Savaş Ünlü
savasunlu55@gmail.com ![]() | Karşıyaka Havva Özişbakan Lisesi 1975 yılı mezunları aradan geçen 35 yıldan sonra ilk kez bir araya gelip özlem giderdi. Havva Özişbakan Lisesi Mezunlar Derneği’nin büyük katkılarıyla gerçekleşen yemek Karşıyaka Vilayetler Evi’nde gerçekleşti. |
Sevinç, mutluluk, coşku, duygusallığın egemen olduğu geceye iki yüz kişi katıldı. Mezunlarının çoğunun İzmir’de önemli mevkilerde bulunan lisenin o dönem müdürü Bekir Akman, edebiyat öğretmeni Ali Durgun, coğrafya öğretmeni Sedat Ataizi katıldı. Geceye katılan çoğu kişi mezuniyetten 35 yıl sonra ilk kez buluşmanın heyecanını yaşadı. Okulun çok sevilen Müdürü Bekir Akman, sizin gibi öğrencilerimiz olduğu için ne kadar övünsek azdır. İçinizde gururumuz olan profesörler, savcılar, hakimler, sanatçılar, yazarlar, onun da ötesinde tüm mezunlarımız, yani sizler gibi güzel insanlar var. Onurumuz oldunuz, gururumuz oldunuz. Ne güzel çocuklardınız, ne mutlu ki bize sizin gibi öğrencilerle aynı okulu paylaştık, diye konuştu.

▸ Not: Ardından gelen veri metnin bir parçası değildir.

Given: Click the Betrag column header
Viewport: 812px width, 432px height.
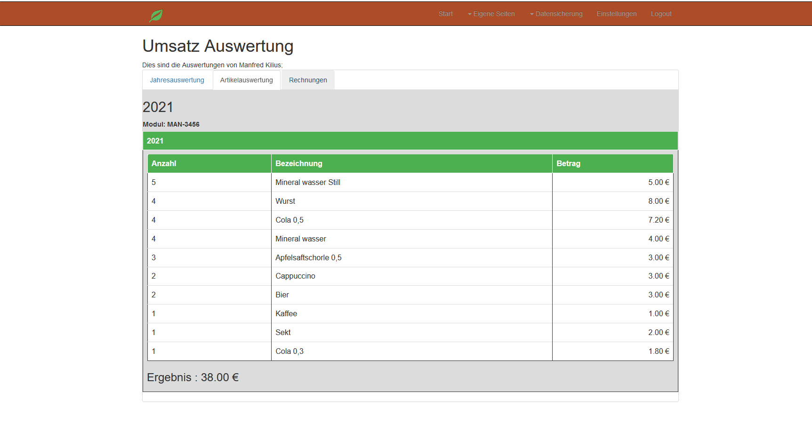Looking at the screenshot, I should pyautogui.click(x=568, y=163).
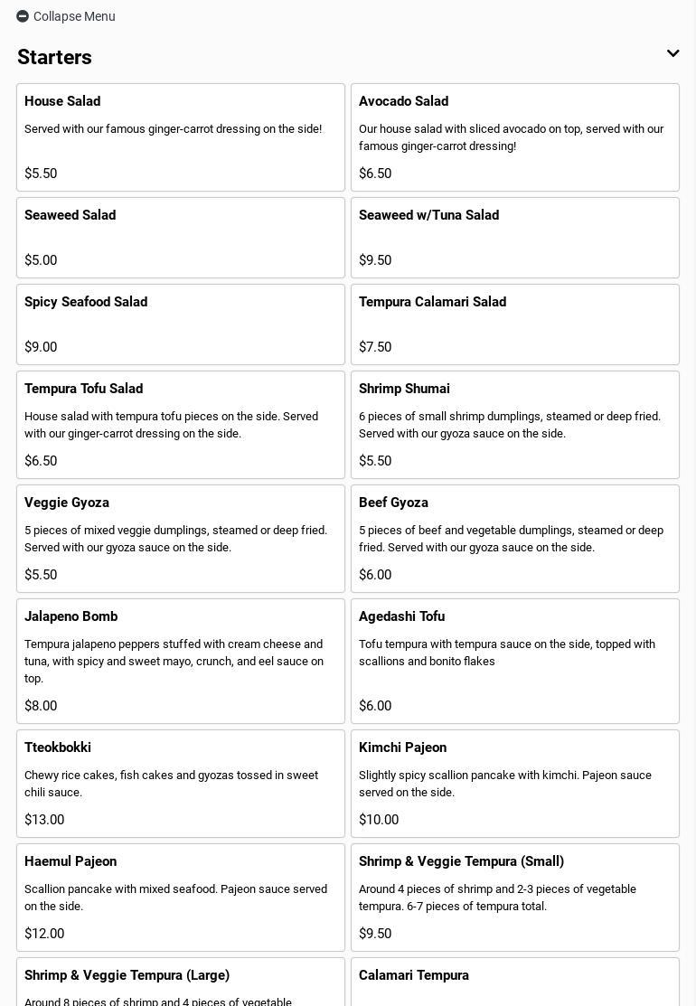This screenshot has height=1006, width=696.
Task: Open Tempura Calamari Salad item
Action: click(515, 324)
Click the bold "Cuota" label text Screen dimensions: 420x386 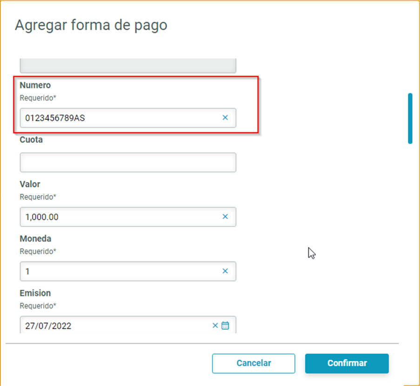point(31,140)

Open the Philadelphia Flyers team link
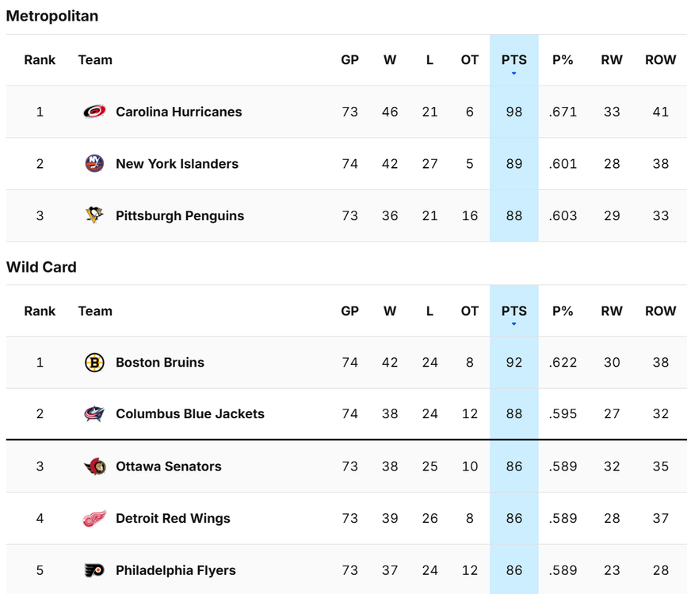[x=176, y=570]
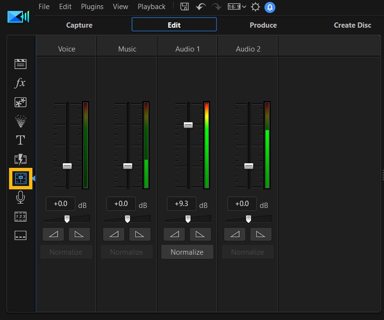Image resolution: width=384 pixels, height=320 pixels.
Task: Open the Effect Room fx icon
Action: pyautogui.click(x=20, y=83)
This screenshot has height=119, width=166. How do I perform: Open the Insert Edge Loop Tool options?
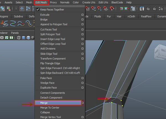click(82, 39)
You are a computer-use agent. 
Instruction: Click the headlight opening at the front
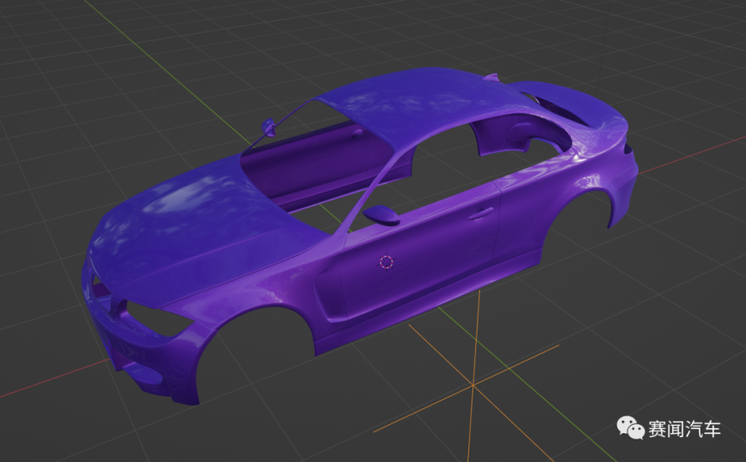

Gecenin gerçekleşmesinde Nazım Geniş, dernek başkanı Mustafa Aras’ın katkıları çok fazla oldu. Gecenin geç saatlerine kadar süren gecede özlem giderildi, geceye katılanlar keyfince eğlendi.
Haber bölümü bu kadar, o gece hangi duygular içindeydik bir bilseniz. Dile kolay tamı tamına 35 yıl geçmiş aradan. Gerçekten çoğu arkadaşı mezuniyetten sonra göremedik. Yüksek okul, okullardaki olaylar, mezuniyet, göreve başlama derken yıllar nasıl da geçivermiş. Arkadaşların çoğu, inan tam olarak çıkaramadım, demesi yılların bizlere bir oyunundan başka bir şey değildi. Birer genç olarak ayrıldığımız arkadaşlarımızı ellisinde karşımızda bulmuştuk. İsmen anımsamak zor değildi, cismen anımsamak bellekleri epey yordu. Aslında hepimiz nasıl da duygu yüklüydük. Arkadaşlık, dostluk olarak şu anda piyasada pek bulunmayan, masallarda olabilecek bir şeyler yaşamıştık. Bizim yaşadığımız dostluk kaf dağının ardına taşınmıştı. Çıkarsız, yalansız, sevgi dolu bir dostluk artık çok eski filmlerde kalmıştı.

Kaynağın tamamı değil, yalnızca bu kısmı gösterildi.